Bond yields continued to move in line with rate rise expectations. The US ten-year yield almost broke through 1.8%, but pared this back to still close at its highest level since May.
The pound staged a bit of a recovery yesterday after Theresa May indicated that parliament would have a vote on the final Brexit deal. But it began selling off again as staunch Brexiteer David Davis, the Brexit minister, spoke in parliament stating that he would 'make sure that the British vote on Brexit is respected', which is a great poorly defined mandate. The Financial Times also published what they called a conservative estimate of the 'exit bill' from the European Union for the UK of 20 billion euros. The pound closed the session up 0.7% at US$1.2211, but according to the Bank of England the pound is at a 168-year low in trade-weighted terms.
The bounce in the pound did help lift sentiment across a range of markets creating a relative risk-on move with the AUD, NZD and CAD all moving higher. The Aussie dollar gained 0.4% to close at US$0.7569, performing well given the decent US dollar performance overnight.

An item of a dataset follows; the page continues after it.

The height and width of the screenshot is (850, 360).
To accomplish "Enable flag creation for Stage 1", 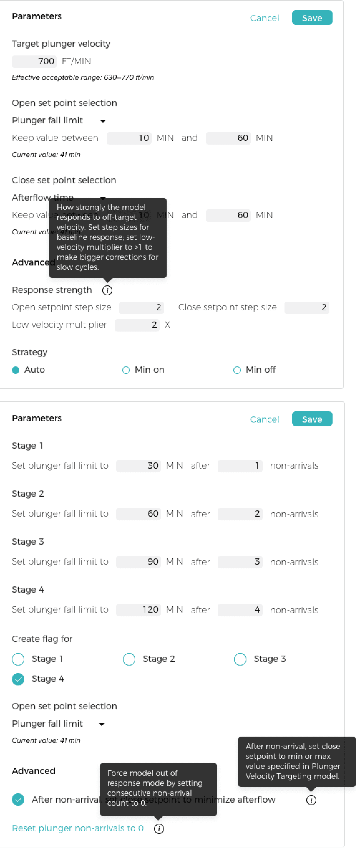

The S&P 500 managed to buck a relatively negative performance in European equities overnight, with the index closing up 0.1%. Investors seemed to be going for yield with real estate and utilities seeing the best performance, while the only three down sectors were energy, materials and healthcare.
Although despite the positive gains in the overall market, the VIX volatility index moved up to 15.65 possibly indicating greater demand for downside protection in the options market.
Oil continued to pull back from its recent highs, losing another 1% overnight, but WTI oil still managed to hold on above US$50 at US$50.31.
After a mixed overnight session, Asian markets are looking at a relatively flat open. The main exception is the Nikkei, which is set to open higher after the yen saw a decent 0.7% weakening against the USD.
The ASX SPI futures are pointing to a 17 point loss at the open. The drop in iron ore and copper alongside oil overnight do not bode well for the commodity-related stocks in the market. And it could be a tough session for the market as a strengthening US dollar starts to impact elements of the market.